Here, in the Machinery and Shop section of Grainews, we regularly detail different kinds of equipment repairs, and we’ve even gone as far as taking a step-by-step look at how to give a farm truck a major facelift. But in this new series, we’re going to take that idea a step further. This time we’re taking a pretty comprehensive look at how to bring back something close to original showroom quality to an old machine by doing a “frame-off” restoration, tearing it down to its basic components and rebuilding it.
This is the first article in a series that will follow that project all the way from teardown to final paint. To demonstrate the process, we’re working on a 1952 Willys Jeep.
Why a Jeep? Well, in the 1950s, the Jeep was marketed to farmers as a one-of-a-kind, combination pickup truck and tractor. There were even PTO and three-point hitch options available for it, although this old Jeep was never equipped with either — as far as we know.
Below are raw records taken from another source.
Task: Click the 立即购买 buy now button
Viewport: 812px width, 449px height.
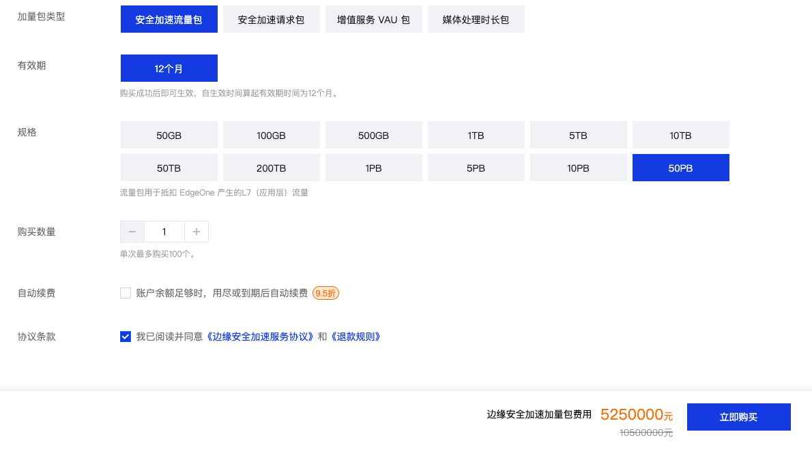Action: (738, 417)
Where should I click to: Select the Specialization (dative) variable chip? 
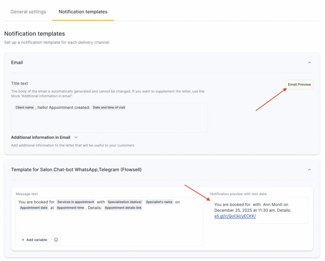(x=124, y=202)
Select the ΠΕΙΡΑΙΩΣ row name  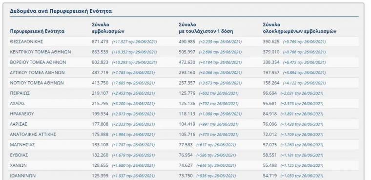click(20, 93)
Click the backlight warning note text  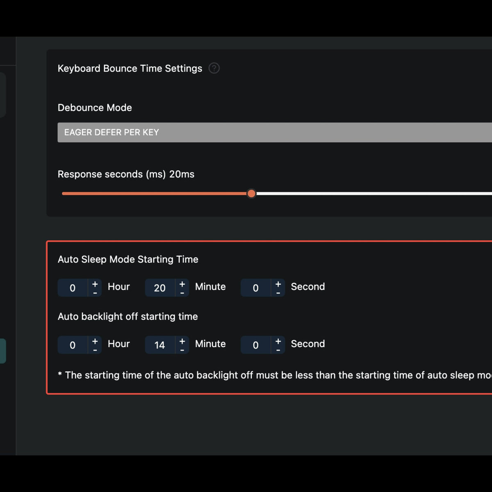246,375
While the Jeep never really could compare to a dedicated farm tractor and it couldn’t do what a pickup of the day could, it was — and still is — a heck of a lot of fun to drive. And the little “flat fender” Jeep has a lot in common with other older farm machinery. Its systems are pretty basic and easy to understand. And with its simple design, the steps involved in bringing it back to life are typical of any restoration, whether it’s an old truck, classic farm tractor or antique implement.
To really do a good job of restoration, the body has to come off the frame, hence the term “frame-off.” The Jeep’s simple body design only has six major sections: two fenders, grille, hood, windshield and body tub. They can all be separated and are light enough to be lifted off by hand.
To make things even simpler, the Jeep was a non-runner when it arrived and had no electrical system in place, so there were no wires to remove. If there had been, we’d probably just cut and tear them out. Sixty-plus-year-old electrical systems are a fire waiting to happen.
Although the Jeep’s simple design made for a really straightforward teardown, getting all those old nuts and bolts to come apart wasn’t easy. In fact, we used up about four cans of penetrating oil and spent hours in a painstaking disassembly process significantly slowed down by extensive rust and corrosion. But that’s pretty typical of a restoration.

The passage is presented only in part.